How severe does this issue affect your experience of using Ray?
- High: It blocks me to complete my task.
I have a small script to test loading parquet data from S3. I wrote the data to S3 using Ray’s write_parquet
function.
src_fs = arrow_fs.S3FileSystem(**vars(source_s3_cfg))
DATASET_PATH = cfg.dataset.s3_from_path
ds = ray.data.read_parquet(paths=DATASET_PATH, filesystem=src_fs)
for batch in ds.iter_torch_batches():
pass
But this leads to the error:
(_fetch_metadata_serialization_wrapper pid=9390) 2022-10-17 10:39:56,188 INFO worker.py:763 -- Task failed with retryable exception: TaskID(ba47b759362fe699ffffffffffffffffffffffff01000000).
(_fetch_metadata_serialization_wrapper pid=9390) Traceback (most recent call last):
(_fetch_metadata_serialization_wrapper pid=9390) File "python/ray/_raylet.pyx", line 859, in ray._raylet.execute_task
(_fetch_metadata_serialization_wrapper pid=9390) File "python/ray/_raylet.pyx", line 863, in ray._raylet.execute_task
(_fetch_metadata_serialization_wrapper pid=9390) File "/home/ray/anaconda3/lib/python3.8/site-packages/ray/data/datasource/parquet_datasource.py", line 410, in _fetch_metadata_serialization_wrapper
(_fetch_metadata_serialization_wrapper pid=9390) return _fetch_metadata(pieces)

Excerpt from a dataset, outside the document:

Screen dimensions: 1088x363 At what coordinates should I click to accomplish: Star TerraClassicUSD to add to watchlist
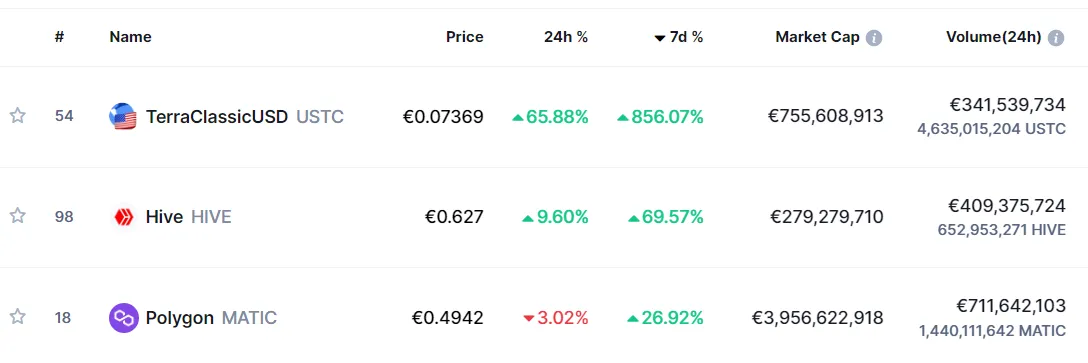pos(17,116)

(_fetch_metadata_serialization_wrapper pid=9390) File "/home/ray/anaconda3/lib/python3.8/site-packages/ray/data/datasource/parquet_datasource.py", line 419, in _fetch_metadata
(_fetch_metadata_serialization_wrapper pid=9390) piece_metadata.append(p.metadata)
(_fetch_metadata_serialization_wrapper pid=9390) File "pyarrow/_dataset.pyx", line 1315, in pyarrow._dataset.ParquetFileFragment.metadata.__get__
(_fetch_metadata_serialization_wrapper pid=9390) File "pyarrow/_dataset.pyx", line 1304, in pyarrow._dataset.ParquetFileFragment.ensure_complete_metadata
(_fetch_metadata_serialization_wrapper pid=9390) File "pyarrow/error.pxi", line 114, in pyarrow.lib.check_status
(_fetch_metadata_serialization_wrapper pid=9390) OSError: Could not open Parquet input source 'datasets-v2/150GB/61c485076b6c49df85f2fabfe4e2bacb_001466.parquet': AWS Error [code 99]: curlCode: 18, Transferred a partial file
Has anyone experienced this?
If a Ray employee DMs me, happy to provide a reproduction script + the relevant credentials.
But I’m mostly hoping that this is a common error people have encountered before here.